- ASSIGNMENT:
Which lines run from the one containing "You are a GUI" through the last line of the records? Copy them exactly, leaving pictures out.

---------- INFORMATION SUPPLIED ----------

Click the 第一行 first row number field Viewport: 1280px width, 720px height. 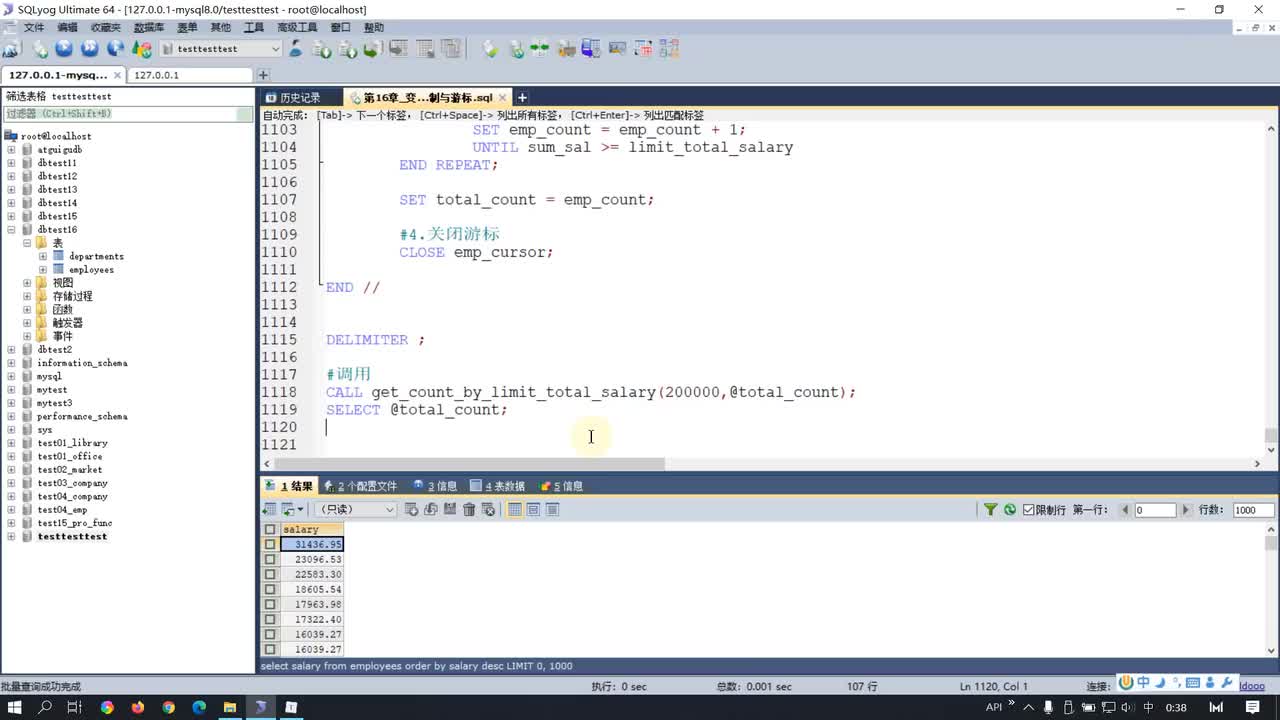pyautogui.click(x=1154, y=510)
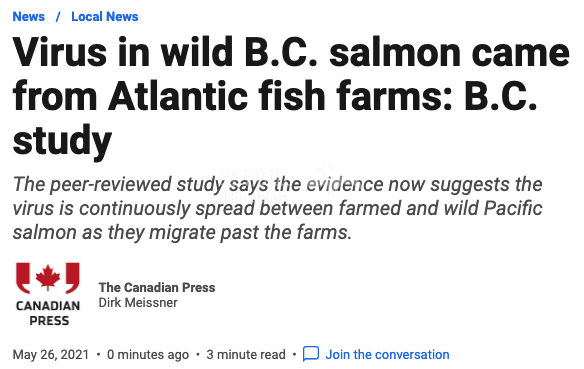Click the red maple leaf logo
Screen dimensions: 584x369
pos(48,278)
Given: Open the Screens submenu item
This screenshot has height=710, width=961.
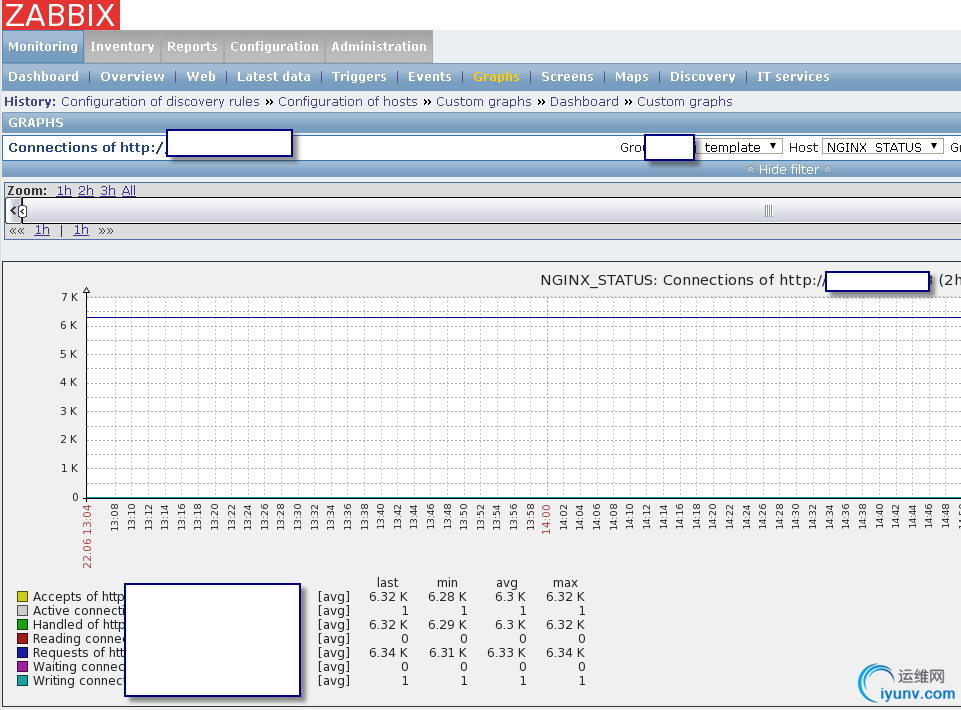Looking at the screenshot, I should pyautogui.click(x=567, y=77).

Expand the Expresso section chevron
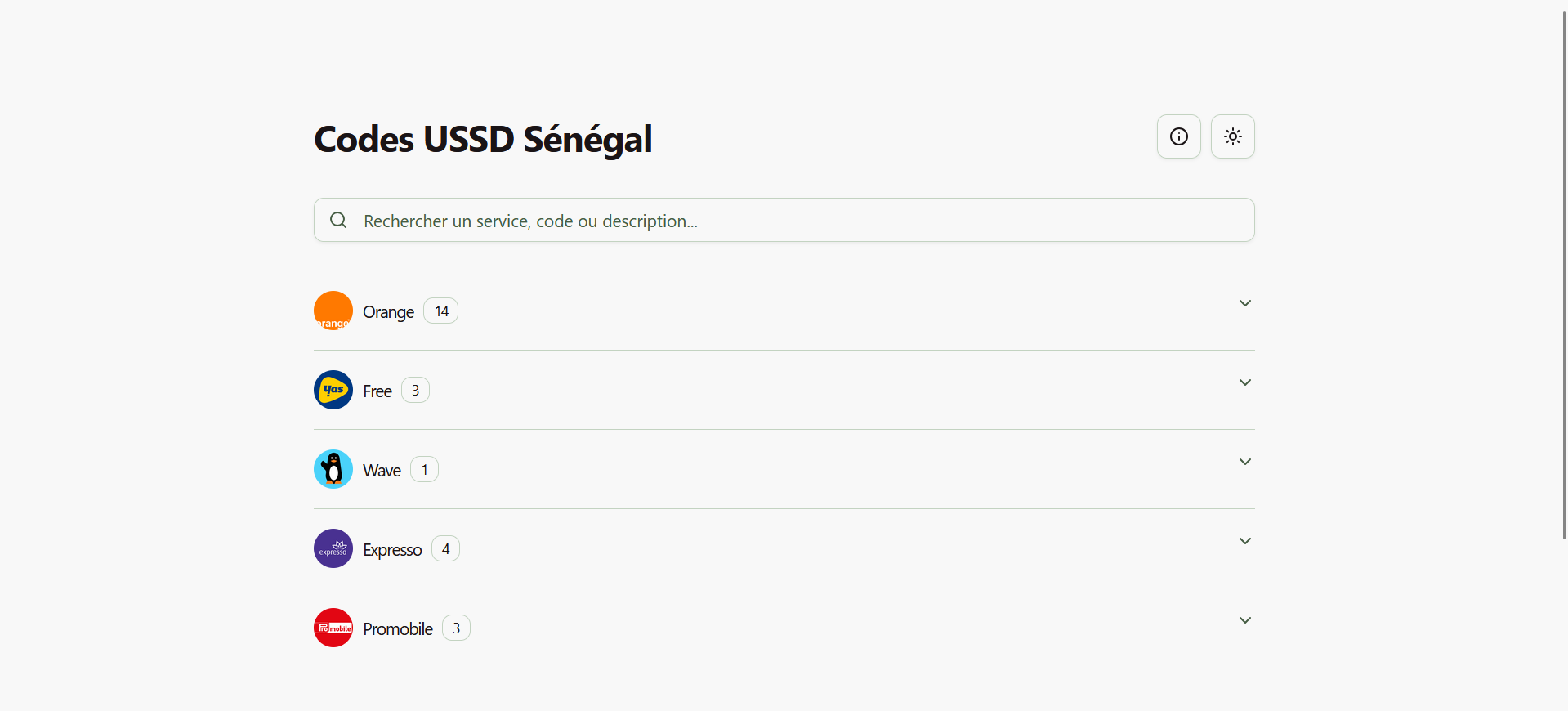point(1244,541)
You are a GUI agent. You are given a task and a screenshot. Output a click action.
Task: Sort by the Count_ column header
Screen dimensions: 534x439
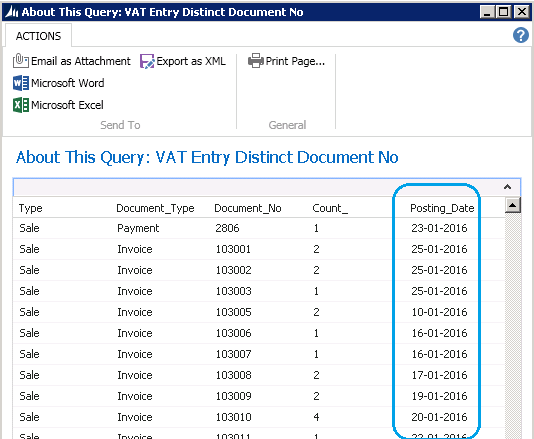tap(330, 208)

----------

- RESPONSE TO THIS EXERCISE:
You are a GUI agent. You are given a task and a screenshot. Output a click action.
Task: Sort by the Count_ column header
Screen dimensions: 534x439
tap(330, 208)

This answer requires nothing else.